Stored data
────────────────────────────────────────
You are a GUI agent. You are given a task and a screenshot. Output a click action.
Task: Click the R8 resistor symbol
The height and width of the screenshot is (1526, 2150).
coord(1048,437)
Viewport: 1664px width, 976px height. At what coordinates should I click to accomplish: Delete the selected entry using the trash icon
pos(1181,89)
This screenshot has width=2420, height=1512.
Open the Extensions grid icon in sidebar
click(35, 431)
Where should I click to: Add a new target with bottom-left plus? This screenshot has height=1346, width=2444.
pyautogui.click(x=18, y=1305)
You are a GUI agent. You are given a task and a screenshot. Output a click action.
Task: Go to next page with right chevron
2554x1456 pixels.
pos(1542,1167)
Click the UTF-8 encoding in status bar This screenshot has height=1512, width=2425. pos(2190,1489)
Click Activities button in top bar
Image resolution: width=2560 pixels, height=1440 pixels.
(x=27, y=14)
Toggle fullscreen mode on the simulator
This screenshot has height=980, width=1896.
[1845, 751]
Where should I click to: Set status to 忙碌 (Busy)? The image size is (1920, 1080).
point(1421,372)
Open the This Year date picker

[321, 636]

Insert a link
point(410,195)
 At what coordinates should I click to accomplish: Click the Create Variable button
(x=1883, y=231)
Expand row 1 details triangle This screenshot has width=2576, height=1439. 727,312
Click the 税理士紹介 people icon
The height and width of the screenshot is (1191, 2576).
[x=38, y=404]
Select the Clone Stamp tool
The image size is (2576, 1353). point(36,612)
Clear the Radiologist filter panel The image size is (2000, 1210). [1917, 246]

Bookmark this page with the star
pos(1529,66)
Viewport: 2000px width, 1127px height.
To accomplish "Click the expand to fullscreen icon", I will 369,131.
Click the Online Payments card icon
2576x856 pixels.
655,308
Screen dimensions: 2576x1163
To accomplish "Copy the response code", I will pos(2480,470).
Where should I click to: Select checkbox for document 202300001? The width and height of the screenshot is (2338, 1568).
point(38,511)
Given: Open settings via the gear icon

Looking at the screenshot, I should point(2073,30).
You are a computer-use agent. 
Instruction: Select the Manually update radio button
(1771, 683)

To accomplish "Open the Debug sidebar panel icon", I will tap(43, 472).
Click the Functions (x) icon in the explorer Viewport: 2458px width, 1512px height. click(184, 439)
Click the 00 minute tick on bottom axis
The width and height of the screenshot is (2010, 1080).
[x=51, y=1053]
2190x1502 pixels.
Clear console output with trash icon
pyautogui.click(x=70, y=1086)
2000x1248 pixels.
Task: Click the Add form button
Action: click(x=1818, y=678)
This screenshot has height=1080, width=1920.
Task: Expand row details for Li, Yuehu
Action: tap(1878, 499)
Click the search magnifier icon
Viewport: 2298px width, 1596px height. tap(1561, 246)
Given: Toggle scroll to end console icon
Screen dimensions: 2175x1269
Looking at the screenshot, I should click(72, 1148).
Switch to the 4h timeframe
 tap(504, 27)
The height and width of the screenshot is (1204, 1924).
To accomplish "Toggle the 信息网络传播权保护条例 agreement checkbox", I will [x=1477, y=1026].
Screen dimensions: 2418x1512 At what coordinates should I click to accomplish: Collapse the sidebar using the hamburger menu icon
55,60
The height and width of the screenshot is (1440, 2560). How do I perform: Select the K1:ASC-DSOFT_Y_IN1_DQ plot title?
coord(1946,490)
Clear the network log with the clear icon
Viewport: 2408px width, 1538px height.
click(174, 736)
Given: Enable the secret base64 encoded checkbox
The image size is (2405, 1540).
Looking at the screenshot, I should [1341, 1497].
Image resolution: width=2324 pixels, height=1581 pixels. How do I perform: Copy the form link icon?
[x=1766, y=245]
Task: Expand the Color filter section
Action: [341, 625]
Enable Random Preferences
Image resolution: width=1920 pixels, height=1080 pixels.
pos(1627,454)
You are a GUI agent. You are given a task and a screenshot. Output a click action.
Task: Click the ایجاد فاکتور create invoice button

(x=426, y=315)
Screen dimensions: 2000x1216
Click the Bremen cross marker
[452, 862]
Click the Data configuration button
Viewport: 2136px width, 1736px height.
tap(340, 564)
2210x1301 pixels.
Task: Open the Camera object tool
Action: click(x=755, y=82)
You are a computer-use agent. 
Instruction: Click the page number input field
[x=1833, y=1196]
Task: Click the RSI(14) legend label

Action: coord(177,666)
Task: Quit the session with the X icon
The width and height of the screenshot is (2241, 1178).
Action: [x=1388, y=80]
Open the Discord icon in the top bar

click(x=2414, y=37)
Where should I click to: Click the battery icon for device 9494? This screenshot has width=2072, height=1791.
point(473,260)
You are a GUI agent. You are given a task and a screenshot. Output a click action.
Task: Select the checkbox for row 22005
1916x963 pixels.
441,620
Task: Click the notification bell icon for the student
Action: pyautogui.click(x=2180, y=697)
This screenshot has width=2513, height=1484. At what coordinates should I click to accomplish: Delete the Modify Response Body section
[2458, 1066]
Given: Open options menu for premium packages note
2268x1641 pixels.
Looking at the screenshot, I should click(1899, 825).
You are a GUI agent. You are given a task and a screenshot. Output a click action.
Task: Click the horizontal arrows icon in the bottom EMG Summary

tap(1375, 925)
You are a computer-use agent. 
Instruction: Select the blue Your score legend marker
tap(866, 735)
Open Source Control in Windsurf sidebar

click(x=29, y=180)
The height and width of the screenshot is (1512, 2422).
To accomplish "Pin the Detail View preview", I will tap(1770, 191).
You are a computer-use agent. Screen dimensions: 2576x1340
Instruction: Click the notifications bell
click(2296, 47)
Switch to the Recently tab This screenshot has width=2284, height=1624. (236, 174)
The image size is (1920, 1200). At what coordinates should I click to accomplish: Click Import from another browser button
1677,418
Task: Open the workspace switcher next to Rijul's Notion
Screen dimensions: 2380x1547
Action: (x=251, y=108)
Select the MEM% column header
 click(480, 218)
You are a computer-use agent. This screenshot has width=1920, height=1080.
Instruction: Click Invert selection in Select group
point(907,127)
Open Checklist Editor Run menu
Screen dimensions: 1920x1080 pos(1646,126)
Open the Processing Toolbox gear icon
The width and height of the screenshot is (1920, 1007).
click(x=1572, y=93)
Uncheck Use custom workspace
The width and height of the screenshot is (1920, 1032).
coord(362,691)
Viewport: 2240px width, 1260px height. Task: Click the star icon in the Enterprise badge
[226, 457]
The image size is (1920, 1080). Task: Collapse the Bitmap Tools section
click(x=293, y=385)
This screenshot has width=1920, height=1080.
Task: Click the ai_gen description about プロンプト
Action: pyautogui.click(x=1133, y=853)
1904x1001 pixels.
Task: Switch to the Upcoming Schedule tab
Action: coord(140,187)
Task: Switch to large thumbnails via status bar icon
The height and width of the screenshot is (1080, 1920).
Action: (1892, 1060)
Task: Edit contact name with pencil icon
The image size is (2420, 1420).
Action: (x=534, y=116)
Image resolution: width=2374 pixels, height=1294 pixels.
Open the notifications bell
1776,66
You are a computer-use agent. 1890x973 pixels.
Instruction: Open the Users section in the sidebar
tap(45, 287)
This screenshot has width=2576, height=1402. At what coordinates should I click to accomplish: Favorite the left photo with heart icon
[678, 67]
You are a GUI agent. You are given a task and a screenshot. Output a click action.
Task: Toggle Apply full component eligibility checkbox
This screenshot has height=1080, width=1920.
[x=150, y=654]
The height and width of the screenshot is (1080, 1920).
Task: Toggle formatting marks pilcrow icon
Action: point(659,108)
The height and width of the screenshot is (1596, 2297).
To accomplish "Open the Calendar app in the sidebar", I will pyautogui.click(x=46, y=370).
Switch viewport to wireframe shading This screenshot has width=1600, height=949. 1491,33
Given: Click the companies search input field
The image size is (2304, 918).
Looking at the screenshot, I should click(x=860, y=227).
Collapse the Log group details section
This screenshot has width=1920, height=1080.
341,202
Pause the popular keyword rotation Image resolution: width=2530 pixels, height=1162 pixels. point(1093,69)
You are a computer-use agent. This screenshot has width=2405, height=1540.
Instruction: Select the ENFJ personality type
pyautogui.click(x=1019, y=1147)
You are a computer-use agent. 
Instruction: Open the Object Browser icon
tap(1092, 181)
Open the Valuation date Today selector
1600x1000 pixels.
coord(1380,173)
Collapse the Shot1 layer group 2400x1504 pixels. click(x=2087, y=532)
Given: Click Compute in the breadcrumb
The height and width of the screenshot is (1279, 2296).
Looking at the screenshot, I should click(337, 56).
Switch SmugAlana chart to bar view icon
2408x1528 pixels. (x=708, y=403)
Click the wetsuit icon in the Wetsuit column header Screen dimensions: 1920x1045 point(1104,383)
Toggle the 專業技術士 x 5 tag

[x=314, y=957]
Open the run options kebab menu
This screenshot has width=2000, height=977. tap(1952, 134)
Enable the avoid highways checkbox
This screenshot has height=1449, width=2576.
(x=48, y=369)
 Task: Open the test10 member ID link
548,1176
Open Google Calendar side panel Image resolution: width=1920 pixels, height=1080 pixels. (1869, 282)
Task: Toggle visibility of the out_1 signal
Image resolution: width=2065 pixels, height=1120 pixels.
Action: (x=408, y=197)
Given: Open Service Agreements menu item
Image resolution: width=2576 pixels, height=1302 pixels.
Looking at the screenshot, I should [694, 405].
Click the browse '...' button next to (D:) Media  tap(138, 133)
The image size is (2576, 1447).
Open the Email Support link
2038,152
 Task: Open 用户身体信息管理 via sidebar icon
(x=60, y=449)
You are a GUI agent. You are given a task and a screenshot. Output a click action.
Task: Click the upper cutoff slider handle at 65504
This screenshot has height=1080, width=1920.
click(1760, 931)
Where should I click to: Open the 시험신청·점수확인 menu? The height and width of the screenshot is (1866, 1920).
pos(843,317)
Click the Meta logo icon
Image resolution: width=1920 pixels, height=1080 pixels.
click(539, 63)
────────────────────────────────────────
### [WHAT YOU NEED TO DO]
Both end lines included, restate word for word the lines above from the line with "The height and width of the screenshot is (1512, 2422)." to the line with "Switch to the Recently", and nothing else.

### [ANSWER TO THE PROBLEM]
The height and width of the screenshot is (1512, 2422).
To accomplish "Pin the Detail View preview", I will tap(1770, 191).
You are a computer-use agent. Screen dimensions: 2576x1340
Instruction: Click the notifications bell
click(2296, 47)
Switch to the Recently tab This screenshot has width=2284, height=1624. (236, 174)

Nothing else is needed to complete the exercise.